* **Instruction**
Extract and reproduce verbatim the lines of the data starting with the line that contains "In order to click on running-item: HILL" and continuing through the final line of the data.

Saved data entries

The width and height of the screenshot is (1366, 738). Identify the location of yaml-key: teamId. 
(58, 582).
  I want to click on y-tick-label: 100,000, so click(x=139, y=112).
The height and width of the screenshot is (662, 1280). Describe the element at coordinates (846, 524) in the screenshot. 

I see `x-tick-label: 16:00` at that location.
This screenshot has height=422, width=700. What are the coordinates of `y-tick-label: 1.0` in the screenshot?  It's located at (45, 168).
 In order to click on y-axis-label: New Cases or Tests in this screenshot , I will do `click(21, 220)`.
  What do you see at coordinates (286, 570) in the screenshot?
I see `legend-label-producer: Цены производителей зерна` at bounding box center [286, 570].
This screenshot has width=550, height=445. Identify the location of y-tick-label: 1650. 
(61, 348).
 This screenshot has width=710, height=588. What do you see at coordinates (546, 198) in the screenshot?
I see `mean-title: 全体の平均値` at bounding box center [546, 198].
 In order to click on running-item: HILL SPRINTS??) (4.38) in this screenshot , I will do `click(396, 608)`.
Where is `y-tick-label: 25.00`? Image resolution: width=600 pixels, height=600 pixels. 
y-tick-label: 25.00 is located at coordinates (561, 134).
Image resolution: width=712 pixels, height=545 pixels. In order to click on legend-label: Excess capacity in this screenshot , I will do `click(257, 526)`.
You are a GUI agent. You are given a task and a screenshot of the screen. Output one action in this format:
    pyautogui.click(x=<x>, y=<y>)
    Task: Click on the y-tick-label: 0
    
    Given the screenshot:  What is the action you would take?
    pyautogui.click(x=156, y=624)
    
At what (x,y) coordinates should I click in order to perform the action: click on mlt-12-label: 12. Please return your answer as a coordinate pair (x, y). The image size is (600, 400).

* **Exercise result**
 In order to click on running-item: HILL SPRINTS??) (4.38) in this screenshot , I will do `click(396, 608)`.
Where is `y-tick-label: 25.00`? Image resolution: width=600 pixels, height=600 pixels. 
y-tick-label: 25.00 is located at coordinates (561, 134).
Image resolution: width=712 pixels, height=545 pixels. In order to click on legend-label: Excess capacity in this screenshot , I will do `click(257, 526)`.
You are a GUI agent. You are given a task and a screenshot of the screen. Output one action in this format:
    pyautogui.click(x=<x>, y=<y>)
    Task: Click on the y-tick-label: 0
    
    Given the screenshot:  What is the action you would take?
    pyautogui.click(x=156, y=624)
    
At what (x,y) coordinates should I click in order to perform the action: click on mlt-12-label: 12. Please return your answer as a coordinate pair (x, y). The image size is (600, 400).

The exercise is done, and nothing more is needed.